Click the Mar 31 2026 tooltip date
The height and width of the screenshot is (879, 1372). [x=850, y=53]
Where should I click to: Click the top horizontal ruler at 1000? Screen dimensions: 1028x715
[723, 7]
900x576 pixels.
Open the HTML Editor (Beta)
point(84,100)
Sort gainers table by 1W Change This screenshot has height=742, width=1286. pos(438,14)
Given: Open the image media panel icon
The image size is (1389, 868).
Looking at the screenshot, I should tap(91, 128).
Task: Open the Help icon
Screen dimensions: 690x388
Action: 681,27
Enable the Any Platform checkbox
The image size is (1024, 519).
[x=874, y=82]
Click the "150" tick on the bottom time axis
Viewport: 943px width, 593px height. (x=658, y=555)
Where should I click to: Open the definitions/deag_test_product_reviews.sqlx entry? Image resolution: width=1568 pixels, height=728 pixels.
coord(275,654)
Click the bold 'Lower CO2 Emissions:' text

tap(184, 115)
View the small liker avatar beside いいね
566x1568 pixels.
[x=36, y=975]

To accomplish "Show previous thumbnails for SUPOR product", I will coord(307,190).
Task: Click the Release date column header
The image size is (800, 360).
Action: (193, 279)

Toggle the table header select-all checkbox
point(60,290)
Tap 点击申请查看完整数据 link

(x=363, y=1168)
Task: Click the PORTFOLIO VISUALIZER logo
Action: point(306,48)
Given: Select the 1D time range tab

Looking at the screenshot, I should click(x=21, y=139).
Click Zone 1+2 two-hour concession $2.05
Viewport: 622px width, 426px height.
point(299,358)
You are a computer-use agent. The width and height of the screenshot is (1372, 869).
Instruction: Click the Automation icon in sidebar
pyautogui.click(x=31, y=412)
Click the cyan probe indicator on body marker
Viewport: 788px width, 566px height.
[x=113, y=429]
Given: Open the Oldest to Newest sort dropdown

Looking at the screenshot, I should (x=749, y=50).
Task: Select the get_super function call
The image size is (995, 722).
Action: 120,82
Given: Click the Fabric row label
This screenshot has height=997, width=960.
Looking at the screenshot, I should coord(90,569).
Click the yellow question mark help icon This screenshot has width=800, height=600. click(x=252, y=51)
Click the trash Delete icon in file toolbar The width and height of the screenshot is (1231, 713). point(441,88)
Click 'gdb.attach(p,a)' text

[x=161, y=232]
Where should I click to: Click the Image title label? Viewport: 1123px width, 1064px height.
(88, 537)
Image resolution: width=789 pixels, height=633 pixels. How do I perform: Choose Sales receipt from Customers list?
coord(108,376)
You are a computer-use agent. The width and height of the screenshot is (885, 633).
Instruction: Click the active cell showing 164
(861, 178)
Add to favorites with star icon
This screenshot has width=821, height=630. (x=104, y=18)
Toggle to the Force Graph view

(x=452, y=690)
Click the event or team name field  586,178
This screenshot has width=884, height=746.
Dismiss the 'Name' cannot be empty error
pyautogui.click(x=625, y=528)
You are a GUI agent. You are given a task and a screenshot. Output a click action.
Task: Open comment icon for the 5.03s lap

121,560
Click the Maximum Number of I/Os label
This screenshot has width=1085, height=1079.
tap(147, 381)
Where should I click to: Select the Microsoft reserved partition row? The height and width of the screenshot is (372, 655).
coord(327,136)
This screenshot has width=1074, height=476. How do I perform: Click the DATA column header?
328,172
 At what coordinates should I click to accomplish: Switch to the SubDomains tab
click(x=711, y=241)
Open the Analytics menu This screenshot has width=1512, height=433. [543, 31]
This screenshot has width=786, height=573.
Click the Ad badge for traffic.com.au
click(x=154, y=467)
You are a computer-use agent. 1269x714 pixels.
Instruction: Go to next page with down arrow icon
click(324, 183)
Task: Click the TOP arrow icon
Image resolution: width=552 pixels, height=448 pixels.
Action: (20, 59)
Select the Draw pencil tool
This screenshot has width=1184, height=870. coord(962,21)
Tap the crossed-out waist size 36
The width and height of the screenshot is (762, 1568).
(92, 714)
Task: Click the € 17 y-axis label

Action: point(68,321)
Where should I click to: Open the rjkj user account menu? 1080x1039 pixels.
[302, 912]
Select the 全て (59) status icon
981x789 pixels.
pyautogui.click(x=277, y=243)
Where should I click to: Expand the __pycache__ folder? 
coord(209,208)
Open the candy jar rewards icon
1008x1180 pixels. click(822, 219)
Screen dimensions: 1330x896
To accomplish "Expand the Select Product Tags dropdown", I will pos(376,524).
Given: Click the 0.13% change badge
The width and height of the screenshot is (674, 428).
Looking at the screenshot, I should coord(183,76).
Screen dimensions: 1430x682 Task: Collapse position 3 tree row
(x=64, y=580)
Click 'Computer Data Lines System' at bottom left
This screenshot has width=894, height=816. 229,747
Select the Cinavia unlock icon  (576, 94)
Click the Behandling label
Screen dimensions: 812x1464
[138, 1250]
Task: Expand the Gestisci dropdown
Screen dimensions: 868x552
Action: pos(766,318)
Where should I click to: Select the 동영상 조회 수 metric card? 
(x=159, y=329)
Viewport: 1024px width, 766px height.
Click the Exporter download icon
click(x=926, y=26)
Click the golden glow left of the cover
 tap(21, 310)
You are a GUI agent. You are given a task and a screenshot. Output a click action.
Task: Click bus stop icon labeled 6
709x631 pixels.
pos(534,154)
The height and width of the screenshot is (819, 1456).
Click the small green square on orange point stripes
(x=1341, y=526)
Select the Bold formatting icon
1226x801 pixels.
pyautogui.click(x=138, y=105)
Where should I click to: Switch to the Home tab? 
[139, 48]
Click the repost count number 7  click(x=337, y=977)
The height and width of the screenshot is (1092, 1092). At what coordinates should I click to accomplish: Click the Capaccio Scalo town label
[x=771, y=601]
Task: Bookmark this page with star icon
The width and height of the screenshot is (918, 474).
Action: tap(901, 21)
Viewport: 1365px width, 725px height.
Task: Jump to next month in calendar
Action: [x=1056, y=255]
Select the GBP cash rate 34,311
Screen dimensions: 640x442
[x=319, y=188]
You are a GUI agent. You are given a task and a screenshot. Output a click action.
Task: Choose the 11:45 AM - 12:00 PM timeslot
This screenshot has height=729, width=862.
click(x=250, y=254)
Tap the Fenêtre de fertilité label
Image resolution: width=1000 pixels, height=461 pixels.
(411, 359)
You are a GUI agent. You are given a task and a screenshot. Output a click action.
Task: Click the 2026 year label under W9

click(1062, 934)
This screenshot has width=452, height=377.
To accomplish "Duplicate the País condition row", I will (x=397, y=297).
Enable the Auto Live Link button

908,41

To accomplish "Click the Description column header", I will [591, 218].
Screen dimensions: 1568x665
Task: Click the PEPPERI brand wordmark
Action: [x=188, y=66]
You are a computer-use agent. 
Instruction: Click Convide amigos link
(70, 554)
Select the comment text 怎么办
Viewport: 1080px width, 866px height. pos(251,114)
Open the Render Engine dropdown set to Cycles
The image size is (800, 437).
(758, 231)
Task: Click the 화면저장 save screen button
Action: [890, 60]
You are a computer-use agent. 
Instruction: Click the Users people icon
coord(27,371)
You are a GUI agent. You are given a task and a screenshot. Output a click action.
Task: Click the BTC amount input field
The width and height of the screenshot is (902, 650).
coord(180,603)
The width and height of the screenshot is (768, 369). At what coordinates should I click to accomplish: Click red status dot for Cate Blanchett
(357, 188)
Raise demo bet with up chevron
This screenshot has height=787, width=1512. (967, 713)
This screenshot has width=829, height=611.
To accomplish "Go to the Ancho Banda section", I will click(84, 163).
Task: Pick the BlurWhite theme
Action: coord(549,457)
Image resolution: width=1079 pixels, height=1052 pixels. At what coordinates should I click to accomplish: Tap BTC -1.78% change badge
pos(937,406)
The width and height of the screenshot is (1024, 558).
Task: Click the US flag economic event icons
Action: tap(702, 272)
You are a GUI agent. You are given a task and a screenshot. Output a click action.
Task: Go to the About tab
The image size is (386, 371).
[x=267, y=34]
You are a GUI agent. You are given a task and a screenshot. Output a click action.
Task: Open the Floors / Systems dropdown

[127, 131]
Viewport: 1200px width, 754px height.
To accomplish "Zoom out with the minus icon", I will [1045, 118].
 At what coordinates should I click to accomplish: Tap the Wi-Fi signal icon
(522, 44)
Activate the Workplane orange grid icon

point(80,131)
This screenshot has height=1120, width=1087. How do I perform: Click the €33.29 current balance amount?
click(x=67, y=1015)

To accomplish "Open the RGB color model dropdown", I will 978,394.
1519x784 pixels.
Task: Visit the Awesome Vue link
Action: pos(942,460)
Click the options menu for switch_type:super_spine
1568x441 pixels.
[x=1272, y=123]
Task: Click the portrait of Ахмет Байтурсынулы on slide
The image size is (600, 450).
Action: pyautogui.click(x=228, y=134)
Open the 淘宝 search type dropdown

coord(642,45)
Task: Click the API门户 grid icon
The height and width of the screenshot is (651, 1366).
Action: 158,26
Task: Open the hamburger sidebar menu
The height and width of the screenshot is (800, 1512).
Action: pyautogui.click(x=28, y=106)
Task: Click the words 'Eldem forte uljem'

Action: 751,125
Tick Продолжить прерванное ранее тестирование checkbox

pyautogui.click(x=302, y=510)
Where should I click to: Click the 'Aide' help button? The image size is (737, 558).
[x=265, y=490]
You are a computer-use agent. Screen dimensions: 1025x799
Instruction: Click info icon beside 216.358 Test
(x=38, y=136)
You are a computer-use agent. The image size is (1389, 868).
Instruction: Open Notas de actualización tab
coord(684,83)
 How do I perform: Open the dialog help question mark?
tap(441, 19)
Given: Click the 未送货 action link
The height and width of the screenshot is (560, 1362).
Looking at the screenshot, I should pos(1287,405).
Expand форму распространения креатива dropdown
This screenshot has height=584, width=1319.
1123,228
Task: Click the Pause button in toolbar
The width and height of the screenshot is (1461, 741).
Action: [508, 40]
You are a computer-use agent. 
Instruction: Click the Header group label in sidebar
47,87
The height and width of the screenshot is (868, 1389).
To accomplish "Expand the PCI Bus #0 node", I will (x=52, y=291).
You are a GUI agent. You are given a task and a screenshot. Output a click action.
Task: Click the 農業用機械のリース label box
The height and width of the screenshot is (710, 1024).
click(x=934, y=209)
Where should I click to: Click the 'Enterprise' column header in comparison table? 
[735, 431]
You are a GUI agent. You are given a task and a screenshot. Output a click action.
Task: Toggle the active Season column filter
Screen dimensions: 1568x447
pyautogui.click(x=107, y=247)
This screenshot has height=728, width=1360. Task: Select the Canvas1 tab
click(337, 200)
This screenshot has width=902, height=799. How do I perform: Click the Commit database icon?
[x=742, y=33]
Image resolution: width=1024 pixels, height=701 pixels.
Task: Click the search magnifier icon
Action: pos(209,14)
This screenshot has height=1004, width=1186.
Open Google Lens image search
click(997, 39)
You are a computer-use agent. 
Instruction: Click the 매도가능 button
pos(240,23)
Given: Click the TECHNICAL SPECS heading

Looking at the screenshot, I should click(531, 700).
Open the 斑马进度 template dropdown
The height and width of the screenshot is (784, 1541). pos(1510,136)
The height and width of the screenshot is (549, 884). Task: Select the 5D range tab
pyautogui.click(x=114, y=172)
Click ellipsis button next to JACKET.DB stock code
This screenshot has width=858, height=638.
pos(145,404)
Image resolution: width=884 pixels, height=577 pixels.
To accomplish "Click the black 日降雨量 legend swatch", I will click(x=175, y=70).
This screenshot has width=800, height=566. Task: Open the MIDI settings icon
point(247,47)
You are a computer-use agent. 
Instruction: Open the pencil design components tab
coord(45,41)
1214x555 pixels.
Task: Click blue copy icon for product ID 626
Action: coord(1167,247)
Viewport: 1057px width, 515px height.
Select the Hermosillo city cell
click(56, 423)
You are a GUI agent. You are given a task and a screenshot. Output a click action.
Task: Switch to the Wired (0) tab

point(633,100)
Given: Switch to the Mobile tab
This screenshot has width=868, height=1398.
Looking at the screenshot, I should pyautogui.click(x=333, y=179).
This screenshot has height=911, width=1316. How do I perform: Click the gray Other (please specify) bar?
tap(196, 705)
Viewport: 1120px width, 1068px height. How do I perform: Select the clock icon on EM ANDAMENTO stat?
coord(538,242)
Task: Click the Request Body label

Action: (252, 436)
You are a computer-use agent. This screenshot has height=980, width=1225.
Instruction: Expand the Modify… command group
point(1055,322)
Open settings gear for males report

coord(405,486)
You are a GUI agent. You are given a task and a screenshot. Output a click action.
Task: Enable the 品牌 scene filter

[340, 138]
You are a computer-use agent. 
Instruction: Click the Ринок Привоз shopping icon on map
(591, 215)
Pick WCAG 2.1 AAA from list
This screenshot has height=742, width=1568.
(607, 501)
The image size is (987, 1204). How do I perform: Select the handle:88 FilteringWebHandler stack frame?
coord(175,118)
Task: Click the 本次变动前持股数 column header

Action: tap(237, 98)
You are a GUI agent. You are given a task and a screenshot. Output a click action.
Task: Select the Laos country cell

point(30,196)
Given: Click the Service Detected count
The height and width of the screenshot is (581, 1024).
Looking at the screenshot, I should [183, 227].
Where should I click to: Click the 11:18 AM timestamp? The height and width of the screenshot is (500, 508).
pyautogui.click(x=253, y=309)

┄┄┄┄┄┄

### Description of the task
The answer must be a single number: how many lines in the listing above include the word "toolbar".

### Written reply
2